--- Problem statement ---
The finished copy should hold every entry exactly as given, and no pictures.

--- Available data ---
★ ★ ★ ★ ★

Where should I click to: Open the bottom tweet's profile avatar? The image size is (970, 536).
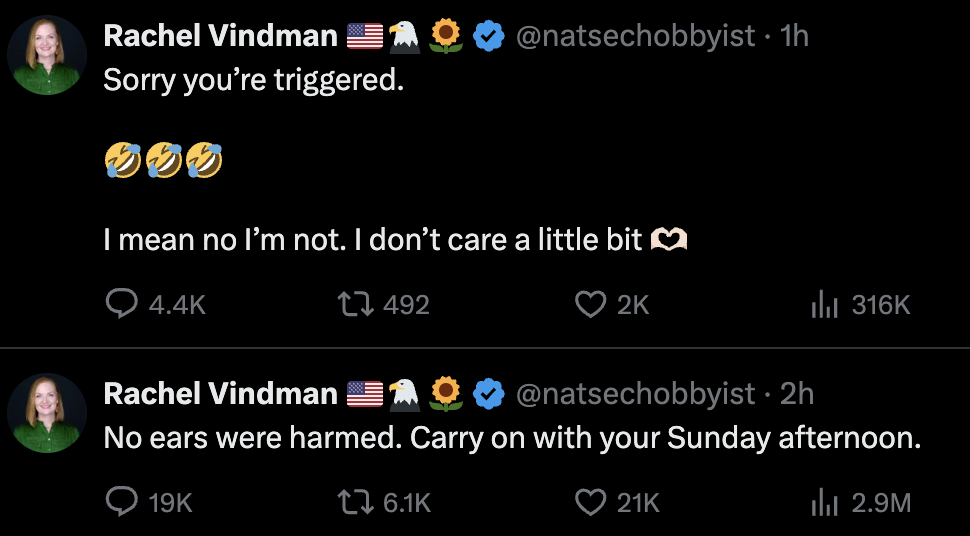pos(46,413)
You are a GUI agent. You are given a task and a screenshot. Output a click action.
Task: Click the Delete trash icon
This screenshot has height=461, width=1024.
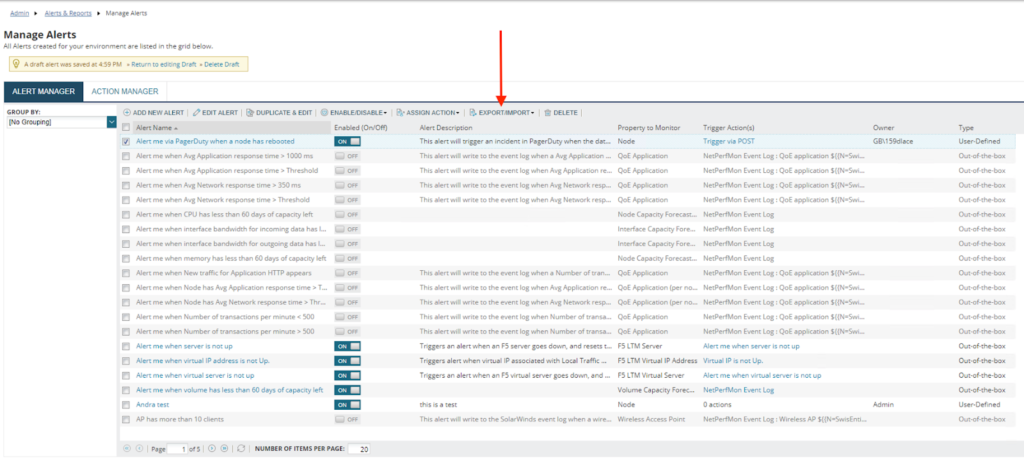[547, 113]
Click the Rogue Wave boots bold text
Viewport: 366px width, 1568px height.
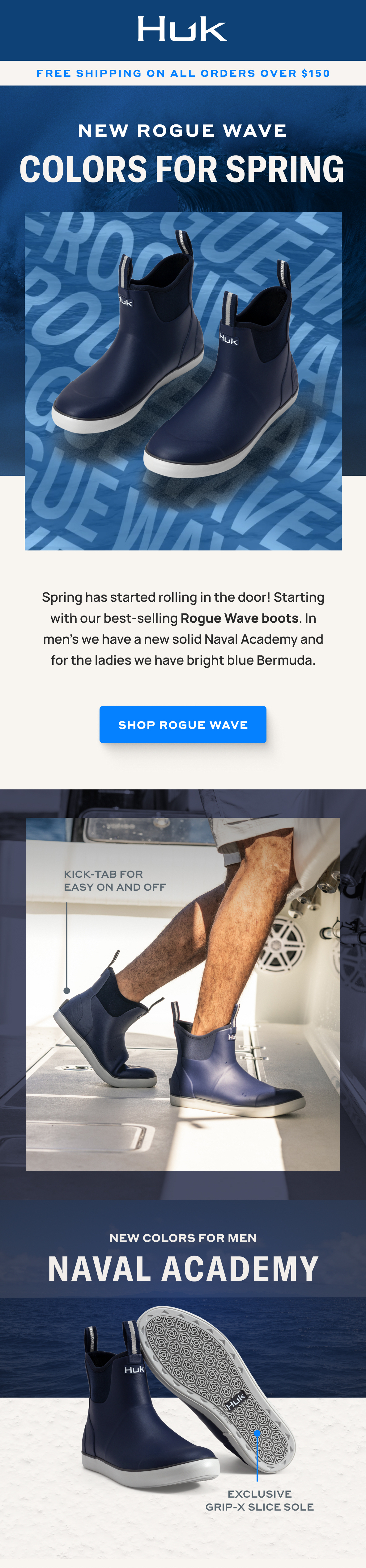239,618
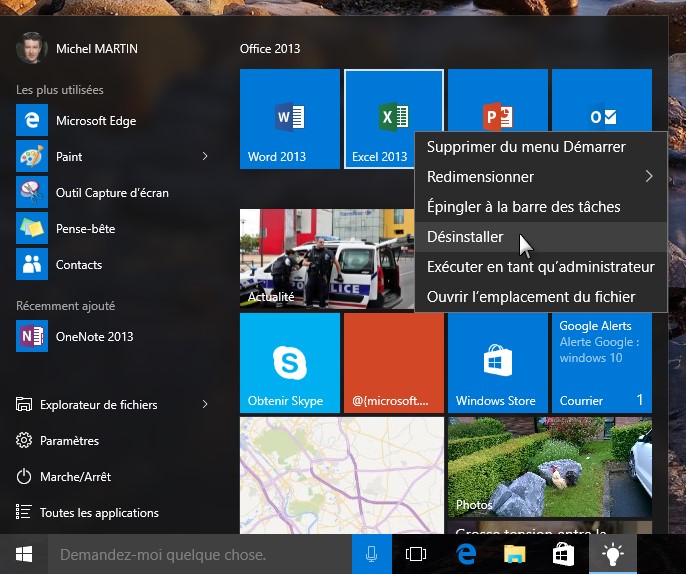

★ ★ ★ ★ ★

--- Exercise result ---
Where should I click to: Open the bottom tweet's profile avatar? The image size is (970, 536).
pos(46,413)
You are a GUI agent. You are given a task and a screenshot. Output a click action.
Task: Click the Delete trash icon
This screenshot has height=461, width=1024.
[547, 113]
Click the Rogue Wave boots bold text
Viewport: 366px width, 1568px height.
239,618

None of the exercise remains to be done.